Alors que la guerre se préparait, les circonstances familiales ont fait que tu n'engageas pas les études que tu aurais sûrement réussies et que tu débutas dès seize ans le travail d'imprimeur que tu poursuivis jusqu'à ta retraite plus de quarante ans plus tard, d'abord pour soutenir ton père puis comme responsable de l'entreprise, épaulé par maman.

Après que la guerre t'ait obligé à séjourner deux ans en Poméranie comme déporté du travail (et tu es resté en relations suivies avec tous ces jeunes qui s'étaient retrouvés avec toi à Piritz ou à Klützow durant ces dures années, dont Louis-Paul aujourd'hui décédé à qui tu avais demandé de devenir mon parrain), tu avais en effet repris ton travail en pratiquant chaque dimanche et pendant les vacances le cyclotourisme et la randonnée à pied, notamment dans la cadre du Touring Club de France.

Et c'est au cours de ces activités que tu rencontres Yvette Bellin, qui deviendra en 1951 ta femme.

Tu aimais répéter, il y a quelques jours encore, combien tu considérais qu'à la loterie du mariage tu avais remporté le gros lot et combien tu avais pu être heureux grâce à toutes les qualités de maman, qui t'avaient permis de fonder une famille, d'organiser et développer ton entreprise, renouveler ton goût pour la nature en te mettant à l'observation et à l'étude des oiseaux, donnant un but et un sens nouveaux à tes sorties dans la nature depuis les années soixante-dix, troquant le cyclotourisme pour l'ornithologie.

Le poète Oscar Vladislas de Lubicz Milosz qui était à fois français, lituanien et polonais a écrit : Il n'y a que les oiseaux, les enfants et les saints qui soient intéressants.

Mais l'ornithologie, ce n'était pas seulement les oiseaux et leurs chants, même si tu avais cultivé dans ces domaines une science considérable. C'était aussi les gens : les hommes, les femmes et les enfants qui comme toi et maman s'intéressaient aux passereaux, aux oiseaux migrateurs et autres. Tout comme les années d'après la Libération t'avaient permis d'élargir le cercle de tes amis à ceux qui s'appelaient les "Cloches", avec qui tu es toujours resté en contact amical et dont ceux qui le peuvent sont venu témoigner ici de cette fidélité, tu as développé alors une nouvelle couche d'amitié au sein du monde des ornitho, au sein des associations créées par les enthousiastes de oiseaux.
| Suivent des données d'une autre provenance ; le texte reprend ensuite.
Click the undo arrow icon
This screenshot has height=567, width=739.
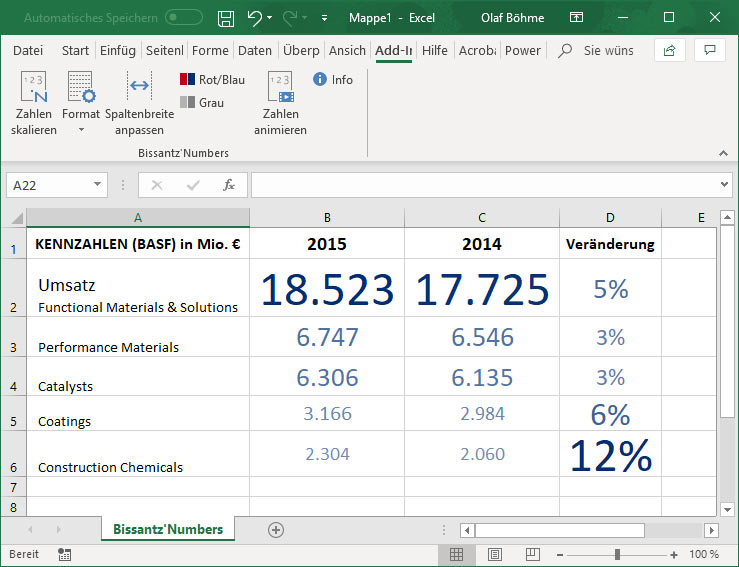[x=255, y=18]
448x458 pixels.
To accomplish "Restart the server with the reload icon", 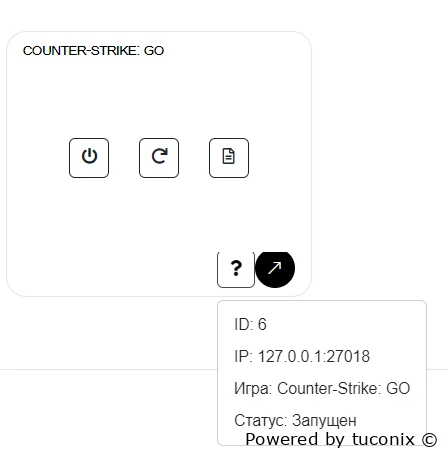I will point(159,158).
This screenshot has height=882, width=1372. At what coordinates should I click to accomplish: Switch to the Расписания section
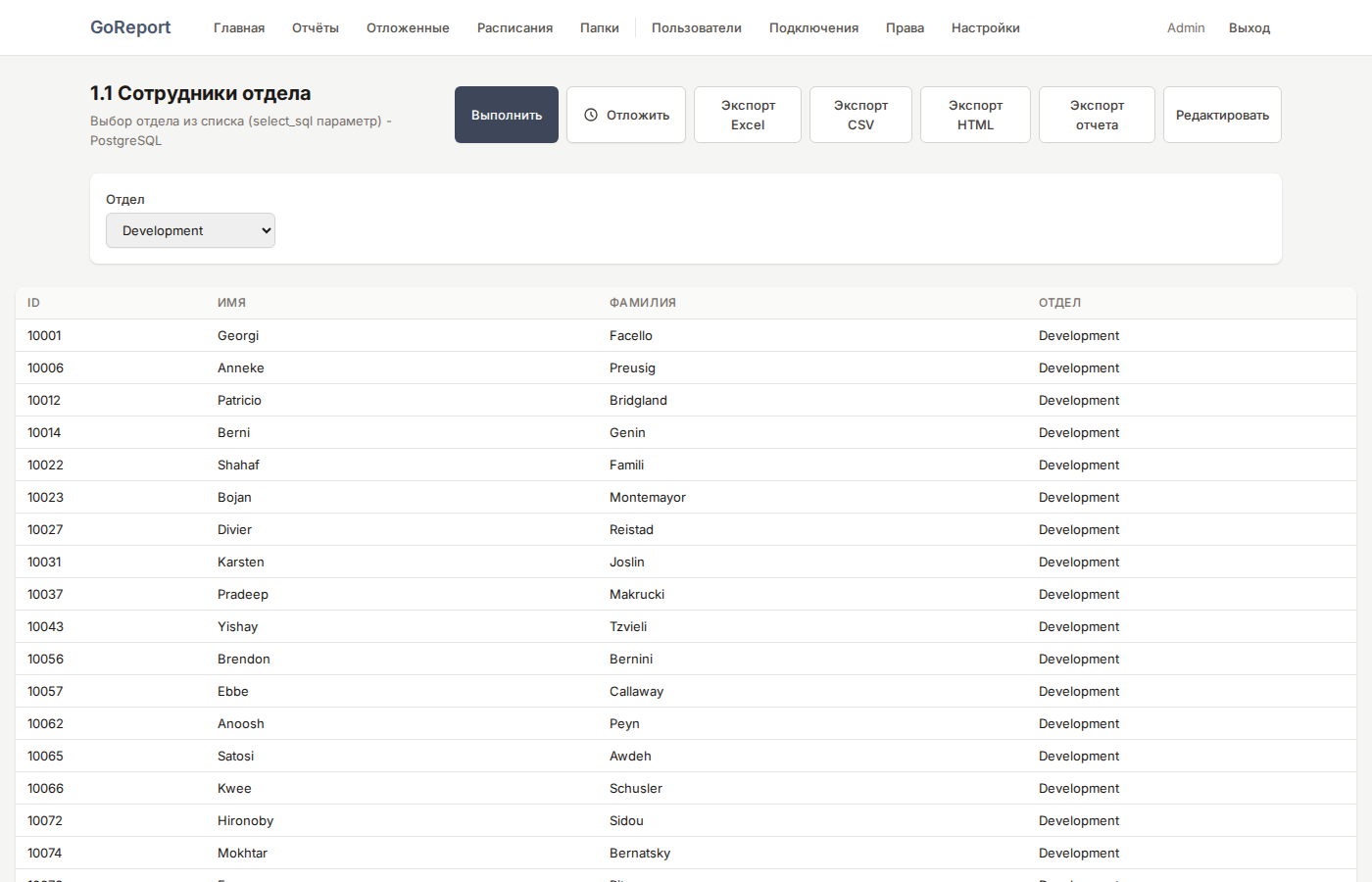[x=514, y=27]
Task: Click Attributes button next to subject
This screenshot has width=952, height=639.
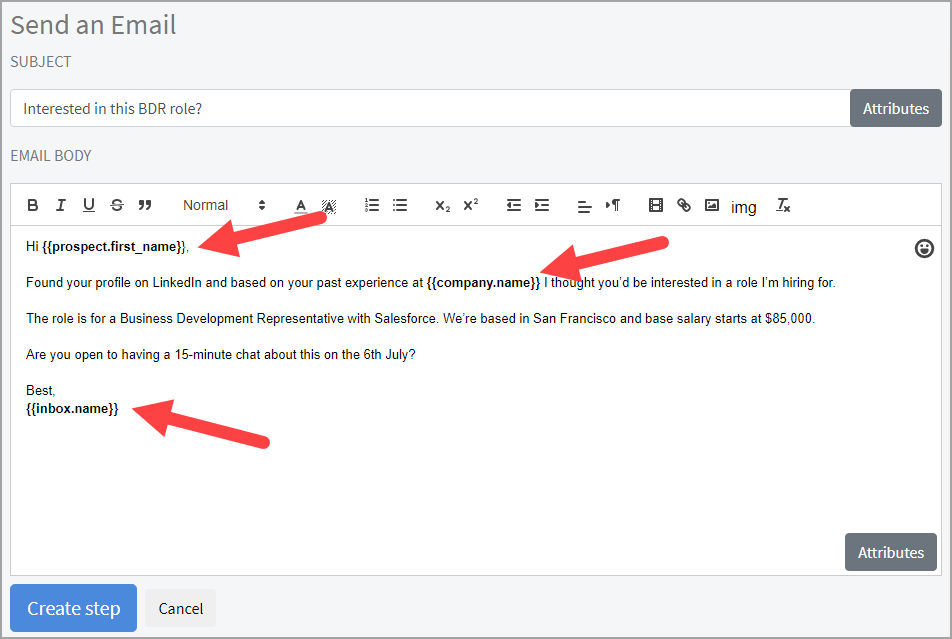Action: 895,108
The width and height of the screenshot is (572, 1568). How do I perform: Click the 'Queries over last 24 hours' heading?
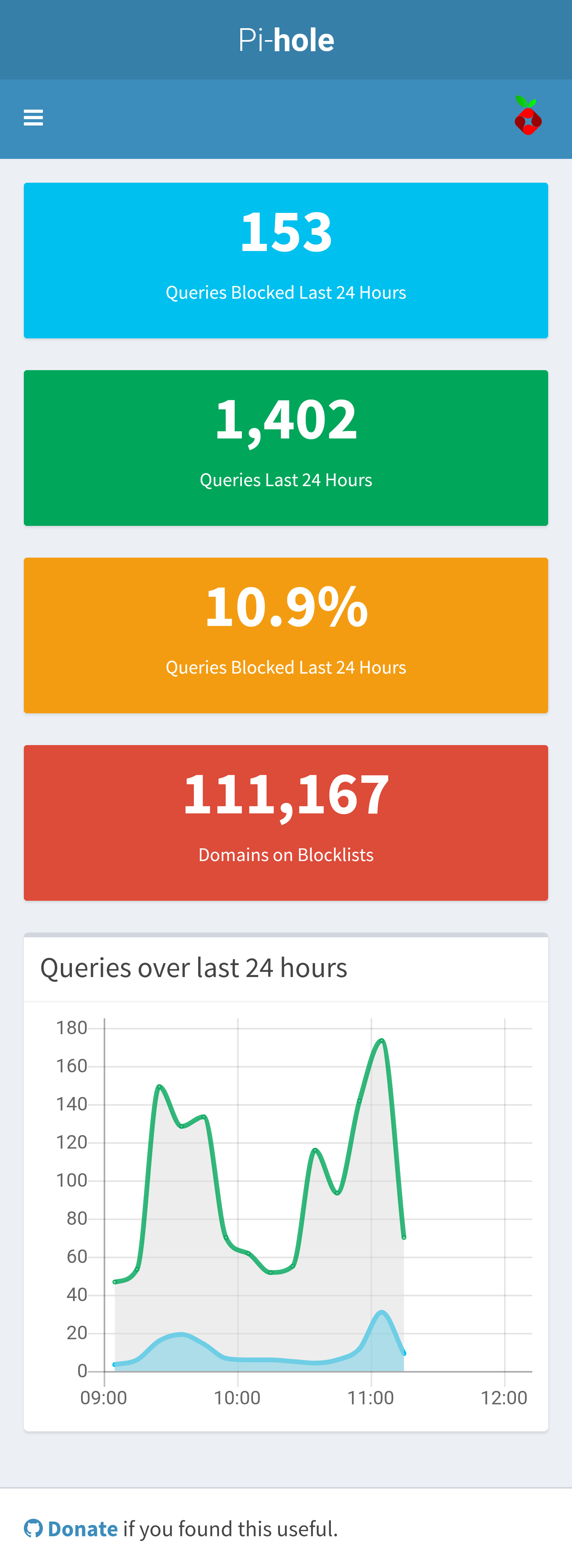pos(193,968)
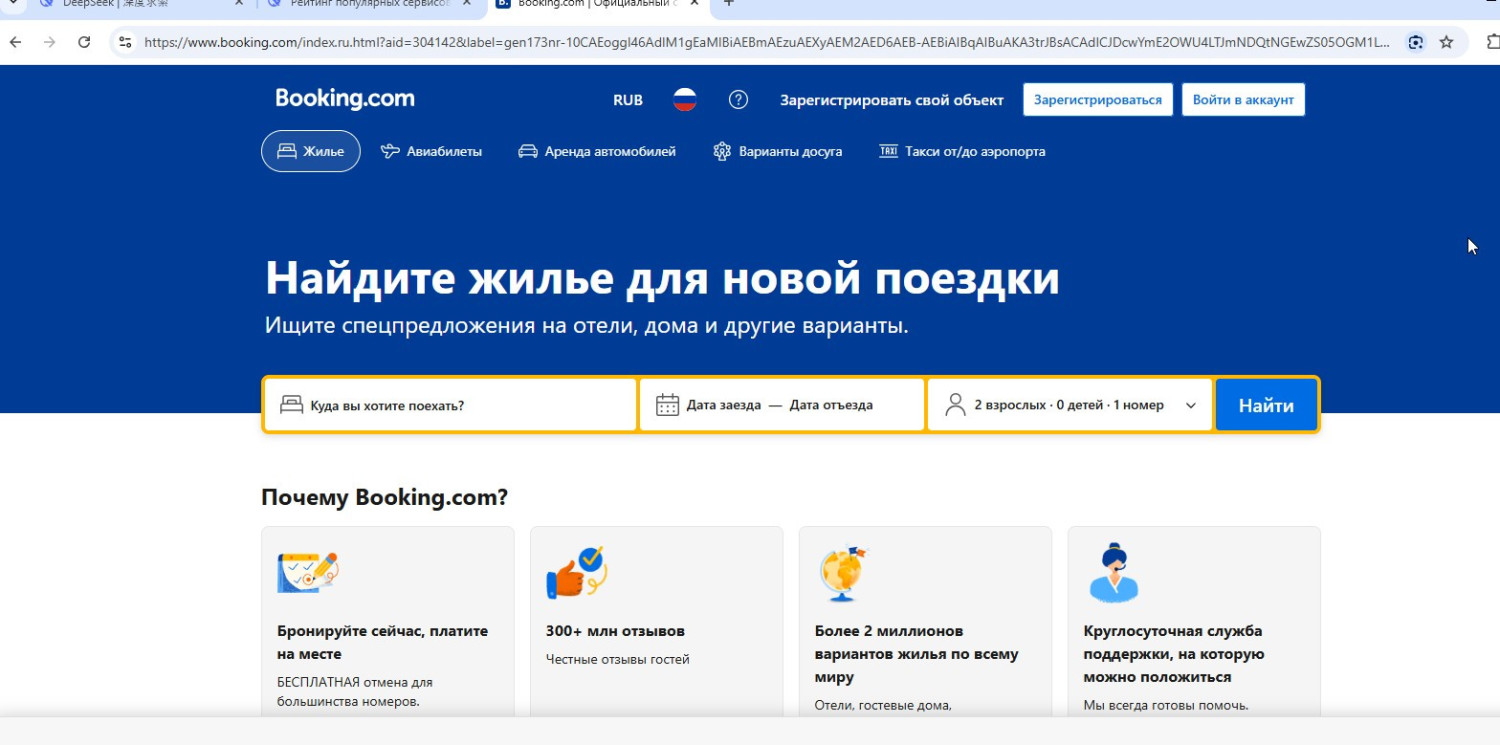Bookmark page with the star icon
The image size is (1500, 745).
1446,42
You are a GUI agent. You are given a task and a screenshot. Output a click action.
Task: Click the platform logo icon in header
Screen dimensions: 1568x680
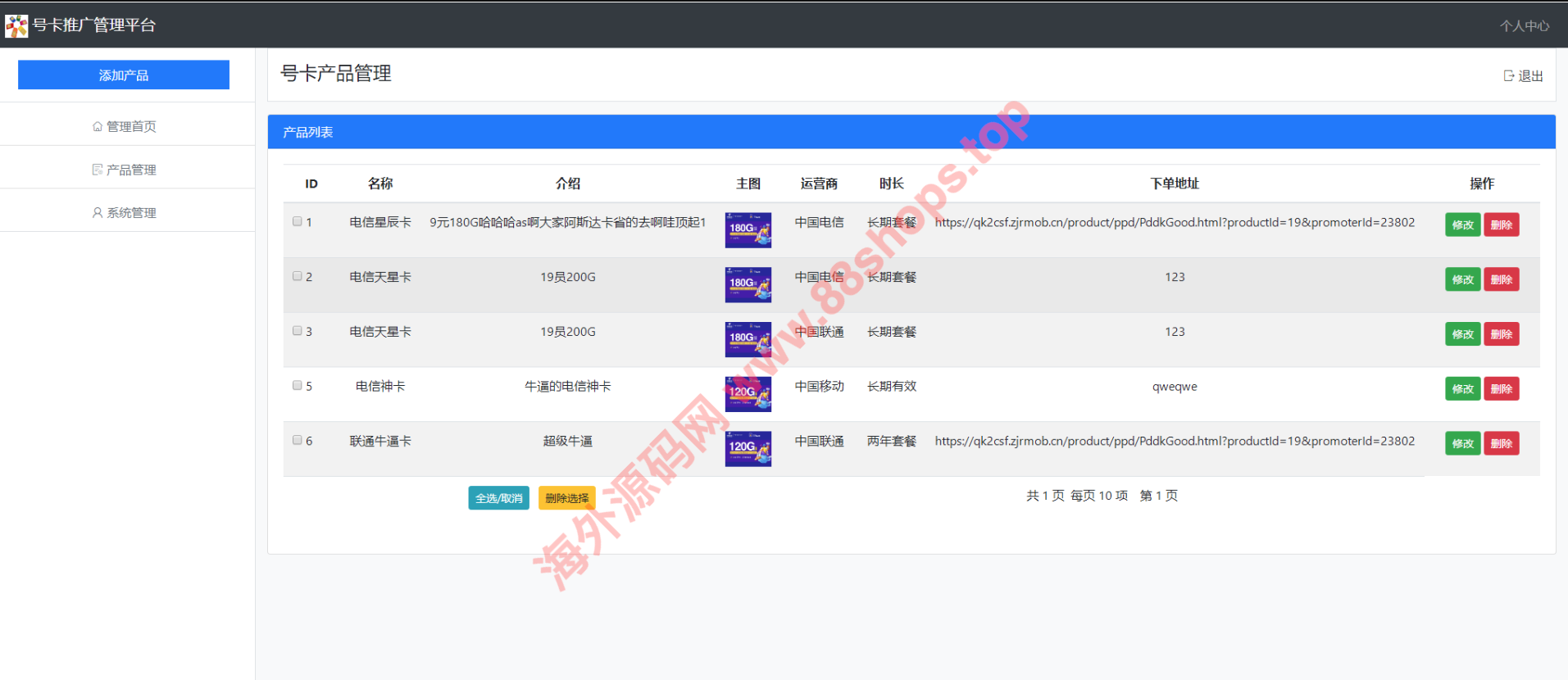[16, 26]
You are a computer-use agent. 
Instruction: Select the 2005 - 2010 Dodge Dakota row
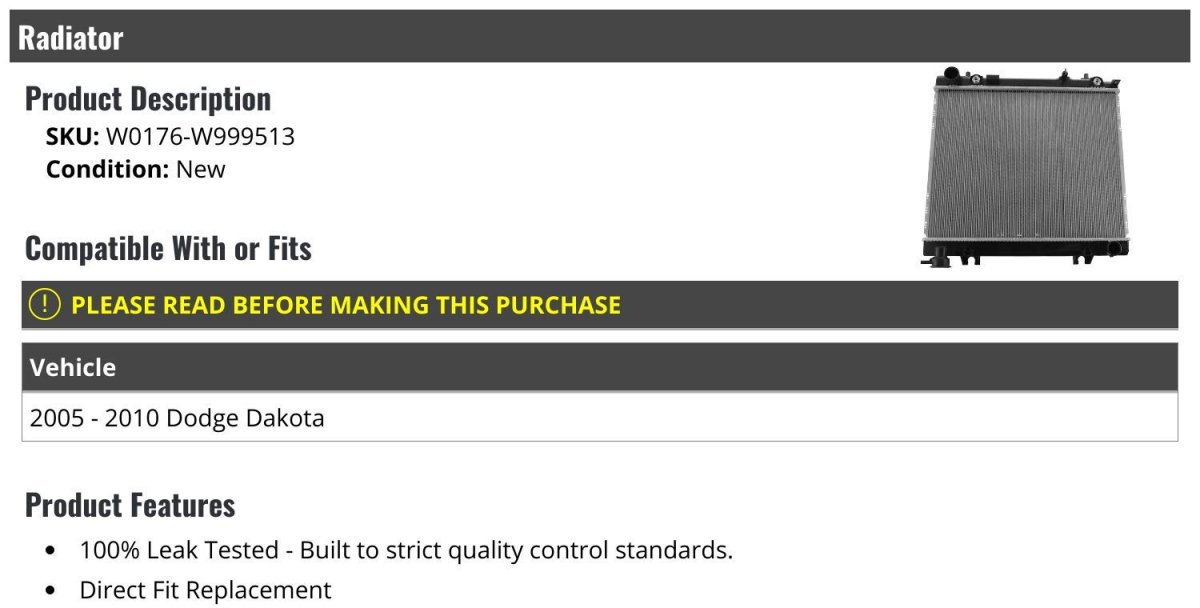pyautogui.click(x=177, y=418)
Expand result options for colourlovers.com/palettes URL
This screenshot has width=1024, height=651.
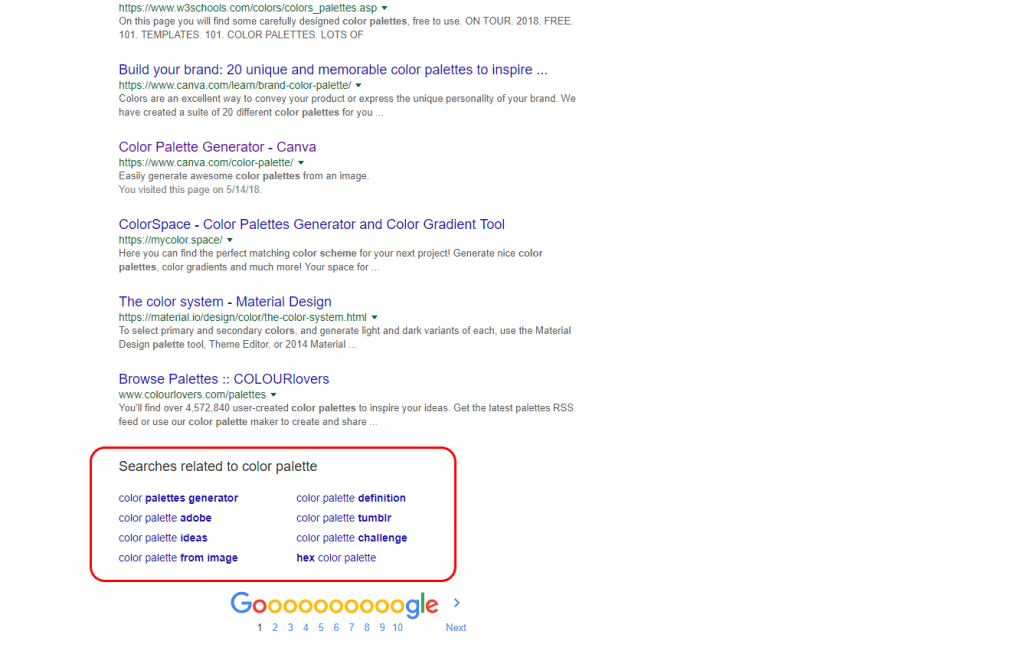pos(274,394)
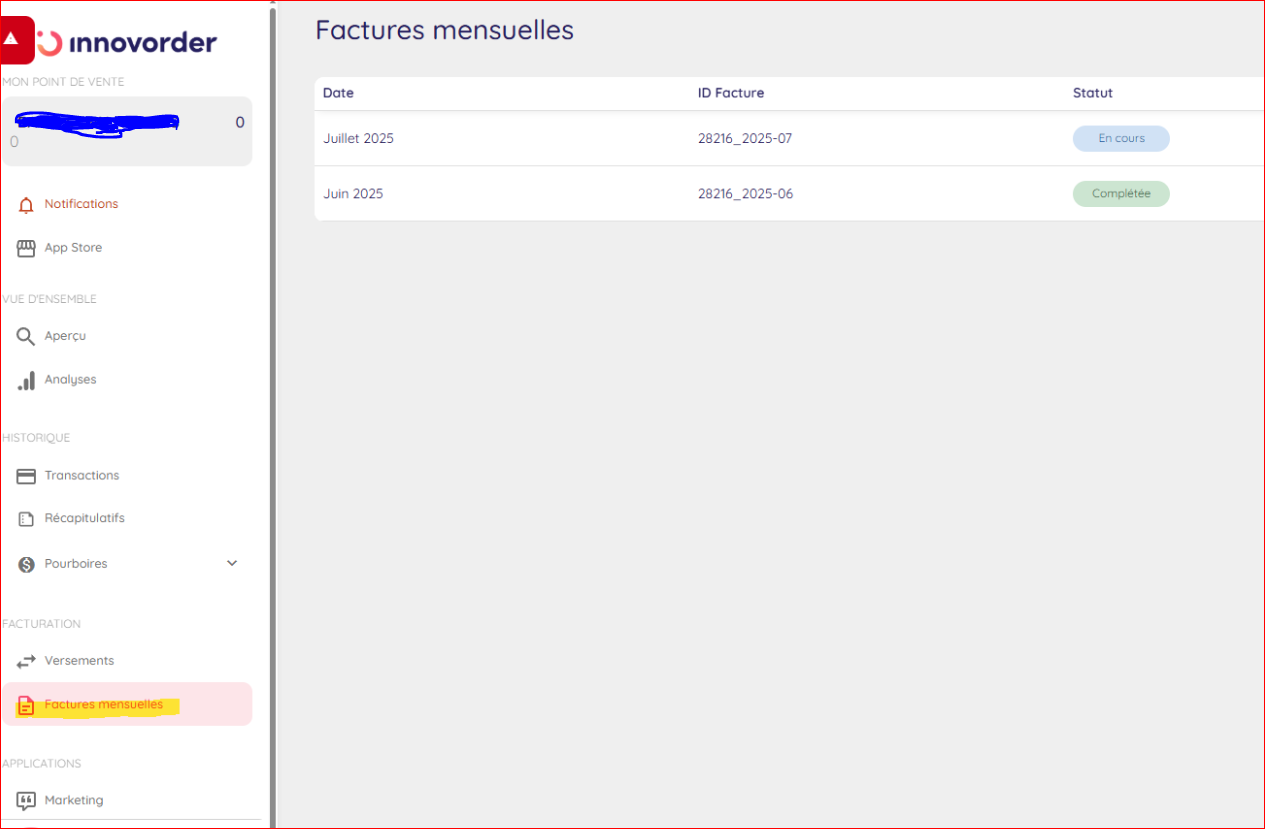Viewport: 1265px width, 829px height.
Task: Click the Innovorder logo
Action: 126,42
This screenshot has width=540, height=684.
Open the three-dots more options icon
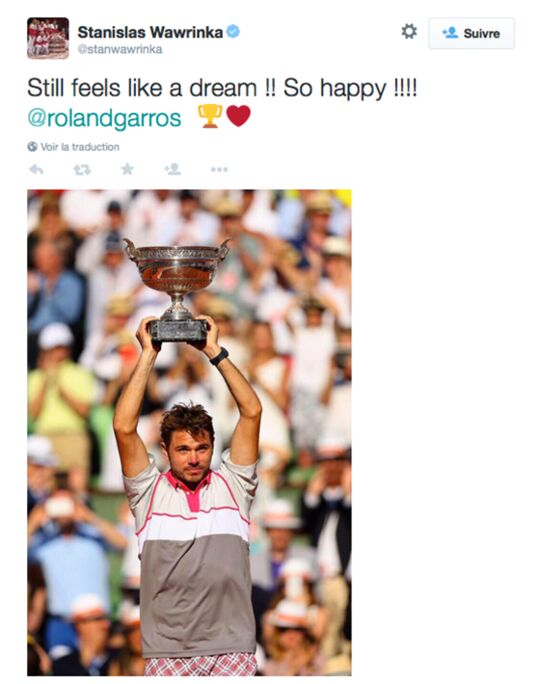219,169
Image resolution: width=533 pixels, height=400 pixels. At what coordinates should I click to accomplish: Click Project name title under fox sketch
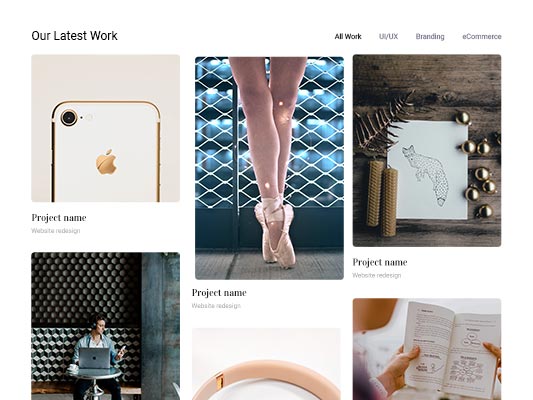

Homme de fidélité, tu avais à de nombreuses reprises servi d'homme de liaison et, malgré ton peu de goût pour les trop longs discours, de passeur de communication.

Cette communication, tes deux fils en ont fait chacun à sa façon leur métier. Pierre-Yves comme journaliste et moi dans les fonctions diverses que j'ai exercées depuis plus de trente ans au services des échanges entre les langues et les cultures.